Can you write out, word for word, the stretch of the passage on EPA's definition of solid waste from "In a reclamation" through "resemble normal manufacturing)."?

Document text:
————
In a reclamation operation, some components of a material are recovered and reused, while others are separated and in some cases are discarded. The variety of regulatory approaches to reclamation reflects the fact that EPA has found that some reclamation processes involve discard (because they more closely resemble waste management), while other such processes do not (because they more closely resemble normal manufacturing).
Finally, EPA has always asserted that materials are not excluded from its jurisdiction simply because someone claims that they will be recycled. EPA has consistently considered materials destined for ``sham recycling'' to be discarded and, hence, to be solid wastes for Subtitle C purposes. See 45 FR 33093 (May 19, 1980), 50 FR 63839 (Jan. 4, 1985). The U.S. Court of Appeals for the D.C. Circuit has agreed that materials undergoing sham recycling are discarded and, consequently, are solid wastes under RCRA. See American Petroleum Institute v. EPA, 216 F.3d 50, 5859 (D.C. Cir. 2000);
2. A Series of D.C. Circuit Court Decisions
Trade associations representing mining and oil refining interests challenged EPA's 1985 regulatory definition of solid waste. In 1987, the D.C. Circuit held that EPA exceeded its authority ``in seeking to bring materials that are not discarded or otherwise disposed of within the compass of ``waste.'' '' American Mining Congress v. EPA (``AMC I''), 824 F.2d 1177, 1178 (D.C. Cir. 1987). Although the Court clearly articulated this concept, it did not specify which portions of the rules exceeded EPA's authority. It more generally ``granted the petition for review.''
The Court held that some of the materials EPA was seeking to regulate were not ``discarded materials'' under section 1004(27). After reviewing numerous statutory provisions and portions of the legislative history, the Court held that Congress used the term ``discarded'' in its ordinary sense, to mean ``disposed of'' or ``abandoned.'' 824 F.2d at 118889. The Court further held that the term ``discarded materials'' could not include materials * * * destined for beneficial reuse or recycling in a continuous process by the generating industry itself (because they) are not yet part of the waste disposal problem.'' 824 F.2d at 1190 (italics in original). The Court held that Congress had directly spoken to this issue, so that EPA's use of a conflicting definition was not entitled to deference under Chevron U.S.A., Inc. v. NRDC, 467 U.S. 837 (1984). 824 F.2d at 1183, 118990, 1193.
————
Dataset extract:
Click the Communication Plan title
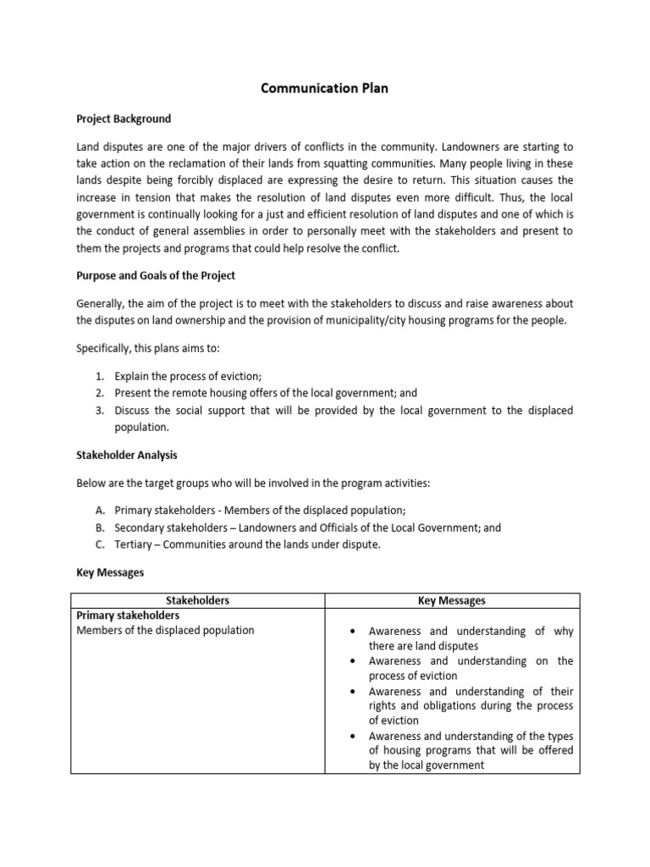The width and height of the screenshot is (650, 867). [x=325, y=88]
————
Problem solution:
In a reclamation operation, some components of a material are recovered and reused, while others are separated and in some cases are discarded. The variety of regulatory approaches to reclamation reflects the fact that EPA has found that some reclamation processes involve discard (because they more closely resemble waste management), while other such processes do not (because they more closely resemble normal manufacturing).